そしてトオルはイサム博士について延々と語り始めた。

 イサム・ハラダは幼少期から虫が好きだった。その虫好きぶりは常人の倍以上と言っても過言ではない。小学生の頃、教室の彼の机の中からは大量のカマキリやコガネムシが出てきて、教師や周りの児童を困らせたことがあった。別に他の生徒から嫌がらせを受けていた訳ではない。イサムが自ら持ち込んで机の中に隠しこんでいたのだ。自宅の部屋には様々な虫を収容した飼育ケースが犇めき、時々虫たちがケースから逃げ出すので、家族を困らせたこともあった。大学院に進学し、念願の昆虫学者になった時にトオルとイサムは知人の関係となった。この時のイサムは最早昆虫に残りの人生を捧げるかのような意気込みであった。これは同僚からの噂なのだが、何せ恋人が出来たものの、彼女そっちのけで昆虫に愛情を注いでいたので、彼女も愛想を尽かした程である。まあ、彼は昆虫が恋人のようなものだから仕方がないのかもしれないが。それからというもの、イサムはトオルとの交友を除けば、人間との関係は完全に疎遠となっており、最早隠遁同然の生活を送っているかのようであった。

 そんな彼が現在熱心に取り組んでいることは「昆虫との会話」の研究である。これはトオルだけに明かしてくれたことだが、かつて犬や猫の言葉を翻訳する機械があったように、昆虫にも特殊な言語存在し、それを解読できる装置を開発出来るのではないか。実際コオロギやスズムシ、キリギリス等のオスは鳴くことにより自分の存在を周囲にアピールし、メスを誘ったり縄張りを示している。またホタルは発光することでメスを誘い、ミツバチはダンスをすることで意思伝達をすることが出来、アリはフェロモンを分泌することで仲間たちに餌の在り処を伝えることが出来る。このように昆虫には我々人類の言語能力に匹敵するかそれ以上のコミュニケーション能力を駆使することが出来る。なので近い将来、昆虫と人類がコミュニケーションをとることが可能になるというのが彼の見解である。

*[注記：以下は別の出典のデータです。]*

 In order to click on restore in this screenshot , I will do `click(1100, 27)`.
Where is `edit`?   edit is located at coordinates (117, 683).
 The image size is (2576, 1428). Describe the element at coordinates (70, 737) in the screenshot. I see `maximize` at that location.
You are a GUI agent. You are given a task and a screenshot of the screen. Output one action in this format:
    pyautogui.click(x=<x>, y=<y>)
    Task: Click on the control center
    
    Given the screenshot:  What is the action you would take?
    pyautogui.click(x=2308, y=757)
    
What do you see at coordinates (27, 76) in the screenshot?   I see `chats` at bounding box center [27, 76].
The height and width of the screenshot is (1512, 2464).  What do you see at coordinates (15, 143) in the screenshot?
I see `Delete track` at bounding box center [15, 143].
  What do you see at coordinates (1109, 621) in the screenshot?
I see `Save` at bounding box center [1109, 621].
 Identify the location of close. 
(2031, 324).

 トオルは一通り、イサム博士について説明した。さっきまでトオルの発言を嘲笑したり揶揄していた者たちは皆、一斉に黙って彼の説明に耳を傾けた後、大変納得したような素振りを見せるのであった。何せ先程の「昆虫は平和の使者説」を唱えていた科学者より子供じみたように聞こえていたはずの彼の発言が、今度は科学者の説より十分真面目に聞こえていたのだ。イサム博士の研究が実用化されたら、昆虫大量発生の謎の究明は勿論、今後は昆虫研究や養蜂業、果ては小学生の自由研究の場面で役立つこと間違いなしである。しかしそのような研究者が今回の会議を含めて、表舞台に姿を現さないのは、彼の説明にあったように人間関係が疎遠となっていたのに加えて、ここ最近は例の研究に年月をかけて専念していたのが最もらしい理由だろう。

「先程は君の主張を嘲笑ったりしてすまなかった。しかしこの研究が事実だったら、是非イサム博士とやらに期待したいところだ」

「ありがとうございます。博士にも後で伝えておきます」

 こうして異常発生の件は「イサム博士の研究の成果次第」という結論に至り、会議は終了した。そしてトオルが会場から出た直後、スマホに着信が入った。どうやら博士から「直ぐに来てほしい」という旨の連絡であった。トオルは直ちにタクシーを拾って、博士のもとへ急いだ。